Council member's return renders teleconferencing issue moot

March 25, 2005

KATE GOLDEN/Frontiersman reporter

WASILLA - City council member Diana Straub won't be teleconferencing from Juneau after all. From now on, she'll attend meetings the old-fashioned way:

in person.

"I said that if my council position was being jeopardized by my choice to work in Juneau, then I would resign either my council position or my job in Juneau," she said. When a heavy midsession workload threatened her scheduled returns to Wasilla, she resigned.

Straub took the job as a secretary in the office of Rep. Mark Neuman, R-District 15, she said, to experience the nitty-gritty of the Alaska State Legislature's inner workings.

"So much happens behind the scenes that we're not aware of," she said. "The learning curve is straight up, and there's no real forgiveness in it."

It was Straub's job to work the front desk, get coffee - "and so much more," said Rex Shattuck, Neuman's chief of staff. "Every person in the office goes 100 mph all day long."

Neuman, like Straub, had no legislative experience before winning a seat this term. Straub said his freshness made her experience more valuable.

"He has a lot of noble characteristics, and he's not jaded yet," she said.

Shattuck said that Straub was "pleasant" and "energetic," and that he sympathized with her dilemma when things started heating up in Juneau.

"It was tough," he said. "I don't envy her position."

Straub's resignation comes just two and a half months after she began working there. Six weeks remain in the session.

Neuman wasn't left with a gap for long. Straub's duties will be taken over by Lynn Collins, who once worked in the Records Department of the Legislature.

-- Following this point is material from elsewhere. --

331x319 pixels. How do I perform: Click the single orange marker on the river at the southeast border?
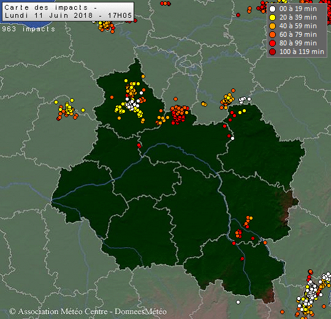[265, 242]
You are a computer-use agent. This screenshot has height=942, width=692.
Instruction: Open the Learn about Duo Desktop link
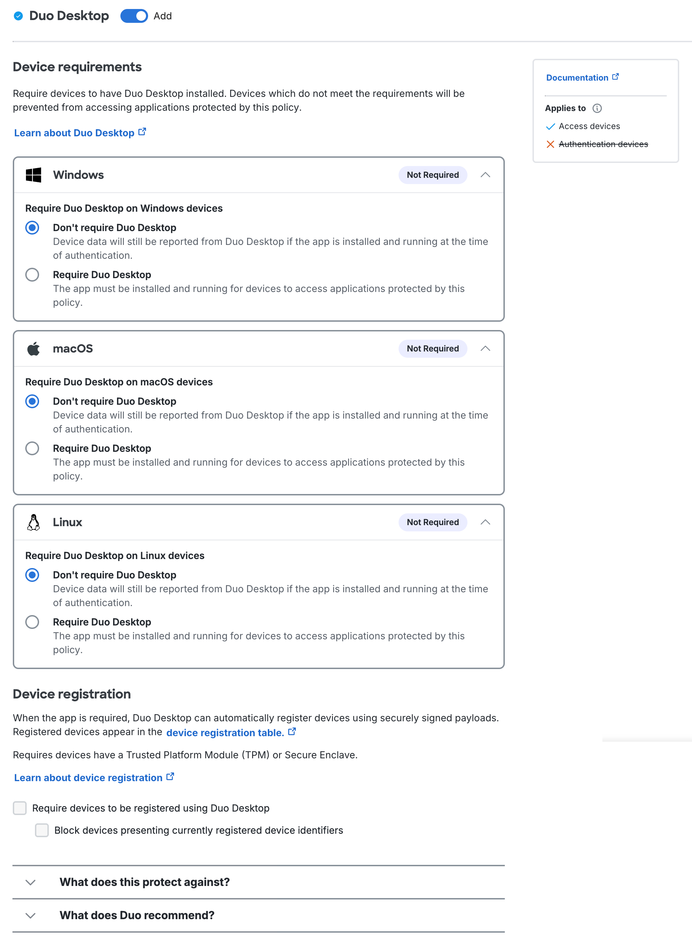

"With the things heating up here in Juneau, not having somebody in that position would really have hurt us," Shattuck said.

Over five months, Straub's plan was to teleconference on the first council meeting each month and fly to Wasilla for the second.

But Straub came under fire in January when council member Rob Sande introduced an action to request her resignation.

City ordinance states, "Teleconferencing may not be used as a regular form of participating for regular meetings of the council."

Straub was also likely to be gone from Wasilla for more than 90 days during the legislative session. Such a lengthy unexcused absence would allow the council to declare her seat vacant.

In a written report before the Jan. 24 vote, city attorney Tom Klinkner advised the council that city code forbidding teleconferencing by council member conflicted with state law, which supersedes city codes: It allows unlimited teleconferencing by council members.

Council members Howard O'Neil and Rob Sande voted to ask Straub to resign. Mark Ewing, Noel Lowe, Ron Cox and Straub rejected the action against her.

After Straub announced her resignation to the council at her end-of-meeting comments, council members congratulated her on her choice of Wasilla over Juneau.

"Congratulations," Sande said. "That means more time with your family, too."

One might suppose he meant the city council.